- _Required work_:
Render the lines below, from the very first one through the line that contains "pos(44,319)", as a numbered list, leaving out any blank lines.

- _Data extract_:
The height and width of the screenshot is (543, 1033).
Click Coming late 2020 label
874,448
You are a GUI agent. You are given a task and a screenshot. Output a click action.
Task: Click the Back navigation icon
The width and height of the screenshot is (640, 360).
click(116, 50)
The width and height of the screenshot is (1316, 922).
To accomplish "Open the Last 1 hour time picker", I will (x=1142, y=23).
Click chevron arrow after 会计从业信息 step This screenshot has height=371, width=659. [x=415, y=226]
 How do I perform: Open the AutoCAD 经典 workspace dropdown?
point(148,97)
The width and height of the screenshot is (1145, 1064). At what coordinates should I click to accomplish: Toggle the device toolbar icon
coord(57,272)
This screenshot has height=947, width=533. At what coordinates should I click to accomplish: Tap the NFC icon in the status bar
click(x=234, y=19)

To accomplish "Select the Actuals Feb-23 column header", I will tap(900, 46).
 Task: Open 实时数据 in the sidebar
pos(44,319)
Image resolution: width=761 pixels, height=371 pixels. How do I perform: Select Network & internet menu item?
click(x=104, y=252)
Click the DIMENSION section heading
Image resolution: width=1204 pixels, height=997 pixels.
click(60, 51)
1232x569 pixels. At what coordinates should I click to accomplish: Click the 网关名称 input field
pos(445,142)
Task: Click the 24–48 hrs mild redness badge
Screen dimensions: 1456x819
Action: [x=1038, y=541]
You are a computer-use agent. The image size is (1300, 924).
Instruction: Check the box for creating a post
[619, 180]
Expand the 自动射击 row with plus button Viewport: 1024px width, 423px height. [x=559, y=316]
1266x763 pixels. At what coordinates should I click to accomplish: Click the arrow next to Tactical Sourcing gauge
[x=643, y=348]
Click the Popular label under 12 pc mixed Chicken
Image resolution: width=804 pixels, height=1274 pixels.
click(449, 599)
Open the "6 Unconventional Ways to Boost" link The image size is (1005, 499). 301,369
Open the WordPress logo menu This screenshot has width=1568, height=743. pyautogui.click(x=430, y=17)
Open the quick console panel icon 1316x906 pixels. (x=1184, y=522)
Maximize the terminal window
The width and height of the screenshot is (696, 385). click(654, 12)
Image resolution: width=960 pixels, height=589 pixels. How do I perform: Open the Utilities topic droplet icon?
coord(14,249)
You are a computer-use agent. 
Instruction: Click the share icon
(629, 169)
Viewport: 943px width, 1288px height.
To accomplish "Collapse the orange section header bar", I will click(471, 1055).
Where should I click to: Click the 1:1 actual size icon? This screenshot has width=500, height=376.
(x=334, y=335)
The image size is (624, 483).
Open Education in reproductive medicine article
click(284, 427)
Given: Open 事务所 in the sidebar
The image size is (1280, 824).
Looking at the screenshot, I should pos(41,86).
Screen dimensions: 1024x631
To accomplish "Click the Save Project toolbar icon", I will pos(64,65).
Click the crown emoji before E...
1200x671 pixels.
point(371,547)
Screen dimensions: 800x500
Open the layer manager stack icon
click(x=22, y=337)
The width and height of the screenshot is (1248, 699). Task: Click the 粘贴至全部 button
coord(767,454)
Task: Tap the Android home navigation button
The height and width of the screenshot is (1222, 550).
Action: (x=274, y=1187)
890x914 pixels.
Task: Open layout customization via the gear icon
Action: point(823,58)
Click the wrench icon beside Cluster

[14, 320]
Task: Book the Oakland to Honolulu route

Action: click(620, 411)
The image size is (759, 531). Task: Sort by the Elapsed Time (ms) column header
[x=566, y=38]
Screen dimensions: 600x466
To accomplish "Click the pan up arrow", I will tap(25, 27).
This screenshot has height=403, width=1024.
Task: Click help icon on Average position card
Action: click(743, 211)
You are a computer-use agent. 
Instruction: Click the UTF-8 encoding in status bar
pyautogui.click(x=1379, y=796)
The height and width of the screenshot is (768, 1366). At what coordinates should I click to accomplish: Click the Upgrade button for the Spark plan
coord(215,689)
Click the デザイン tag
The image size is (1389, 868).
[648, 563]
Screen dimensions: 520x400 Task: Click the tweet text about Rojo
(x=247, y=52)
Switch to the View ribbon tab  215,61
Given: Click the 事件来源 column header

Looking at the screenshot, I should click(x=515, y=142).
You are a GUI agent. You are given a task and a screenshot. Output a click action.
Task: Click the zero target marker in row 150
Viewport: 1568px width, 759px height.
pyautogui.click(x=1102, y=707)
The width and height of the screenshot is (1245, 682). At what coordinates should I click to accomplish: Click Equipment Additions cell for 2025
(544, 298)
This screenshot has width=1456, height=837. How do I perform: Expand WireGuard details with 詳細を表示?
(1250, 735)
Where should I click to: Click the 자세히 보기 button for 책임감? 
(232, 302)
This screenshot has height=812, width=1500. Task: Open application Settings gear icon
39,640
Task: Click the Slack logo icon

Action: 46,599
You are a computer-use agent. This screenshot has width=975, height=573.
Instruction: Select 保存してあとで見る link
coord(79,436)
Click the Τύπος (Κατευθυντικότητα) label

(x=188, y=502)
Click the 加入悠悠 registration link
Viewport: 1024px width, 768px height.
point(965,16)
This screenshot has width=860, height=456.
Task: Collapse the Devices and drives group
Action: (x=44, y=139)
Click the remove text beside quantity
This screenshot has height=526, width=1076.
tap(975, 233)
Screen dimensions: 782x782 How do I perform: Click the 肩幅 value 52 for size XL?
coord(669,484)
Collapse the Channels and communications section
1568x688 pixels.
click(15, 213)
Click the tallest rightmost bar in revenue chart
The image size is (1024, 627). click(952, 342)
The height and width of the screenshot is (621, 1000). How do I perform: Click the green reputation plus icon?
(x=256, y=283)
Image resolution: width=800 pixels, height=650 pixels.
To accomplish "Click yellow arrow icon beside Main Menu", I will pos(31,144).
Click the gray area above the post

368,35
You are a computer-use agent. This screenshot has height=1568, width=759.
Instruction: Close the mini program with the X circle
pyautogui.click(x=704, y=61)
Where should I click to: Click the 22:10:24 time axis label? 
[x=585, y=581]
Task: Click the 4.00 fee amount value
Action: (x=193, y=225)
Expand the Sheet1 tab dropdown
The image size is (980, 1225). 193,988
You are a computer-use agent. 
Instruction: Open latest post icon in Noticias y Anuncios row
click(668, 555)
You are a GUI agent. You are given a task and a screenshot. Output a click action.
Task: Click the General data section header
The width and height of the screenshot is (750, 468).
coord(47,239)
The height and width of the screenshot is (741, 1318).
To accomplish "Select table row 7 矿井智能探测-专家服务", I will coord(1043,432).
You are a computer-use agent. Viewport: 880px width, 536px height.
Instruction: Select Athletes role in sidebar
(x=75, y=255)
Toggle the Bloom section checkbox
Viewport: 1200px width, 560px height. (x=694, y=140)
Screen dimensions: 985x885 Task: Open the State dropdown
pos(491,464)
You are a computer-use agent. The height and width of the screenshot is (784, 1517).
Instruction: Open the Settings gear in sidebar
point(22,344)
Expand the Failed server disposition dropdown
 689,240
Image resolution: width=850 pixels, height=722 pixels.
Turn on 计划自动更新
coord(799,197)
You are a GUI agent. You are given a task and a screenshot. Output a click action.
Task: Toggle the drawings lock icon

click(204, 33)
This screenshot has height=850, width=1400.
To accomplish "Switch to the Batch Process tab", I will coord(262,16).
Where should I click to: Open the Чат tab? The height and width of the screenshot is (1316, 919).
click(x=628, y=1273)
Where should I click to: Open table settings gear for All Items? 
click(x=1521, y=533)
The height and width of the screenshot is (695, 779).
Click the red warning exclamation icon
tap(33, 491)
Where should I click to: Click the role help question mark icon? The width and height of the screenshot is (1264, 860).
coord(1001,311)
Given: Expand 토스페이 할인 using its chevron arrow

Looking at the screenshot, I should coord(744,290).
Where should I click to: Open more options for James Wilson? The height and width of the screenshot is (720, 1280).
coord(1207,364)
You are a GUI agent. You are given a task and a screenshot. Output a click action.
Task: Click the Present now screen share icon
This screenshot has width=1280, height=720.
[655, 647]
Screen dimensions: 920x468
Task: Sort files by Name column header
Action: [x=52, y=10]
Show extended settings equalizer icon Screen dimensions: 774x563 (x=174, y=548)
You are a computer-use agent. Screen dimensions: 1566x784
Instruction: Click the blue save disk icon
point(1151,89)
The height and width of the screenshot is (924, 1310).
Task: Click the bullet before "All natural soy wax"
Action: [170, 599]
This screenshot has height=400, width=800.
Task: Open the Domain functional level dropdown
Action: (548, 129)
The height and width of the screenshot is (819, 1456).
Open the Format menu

- _The response_:
1. The height and width of the screenshot is (543, 1033).
2. Click Coming late 2020 label
3. 874,448
4. You are a GUI agent. You are given a task and a screenshot. Output a click action.
5. Task: Click the Back navigation icon
6. The width and height of the screenshot is (640, 360).
7. click(116, 50)
8. The width and height of the screenshot is (1316, 922).
9. To accomplish "Open the Last 1 hour time picker", I will (x=1142, y=23).
10. Click chevron arrow after 会计从业信息 step This screenshot has height=371, width=659. [x=415, y=226]
11.  How do I perform: Open the AutoCAD 经典 workspace dropdown?
12. point(148,97)
13. The width and height of the screenshot is (1145, 1064). At what coordinates should I click to accomplish: Toggle the device toolbar icon
14. coord(57,272)
15. This screenshot has height=947, width=533. At what coordinates should I click to accomplish: Tap the NFC icon in the status bar
16. click(x=234, y=19)
17. To accomplish "Select the Actuals Feb-23 column header", I will tap(900, 46).
18.  Task: Open 实时数据 in the sidebar
19. pos(44,319)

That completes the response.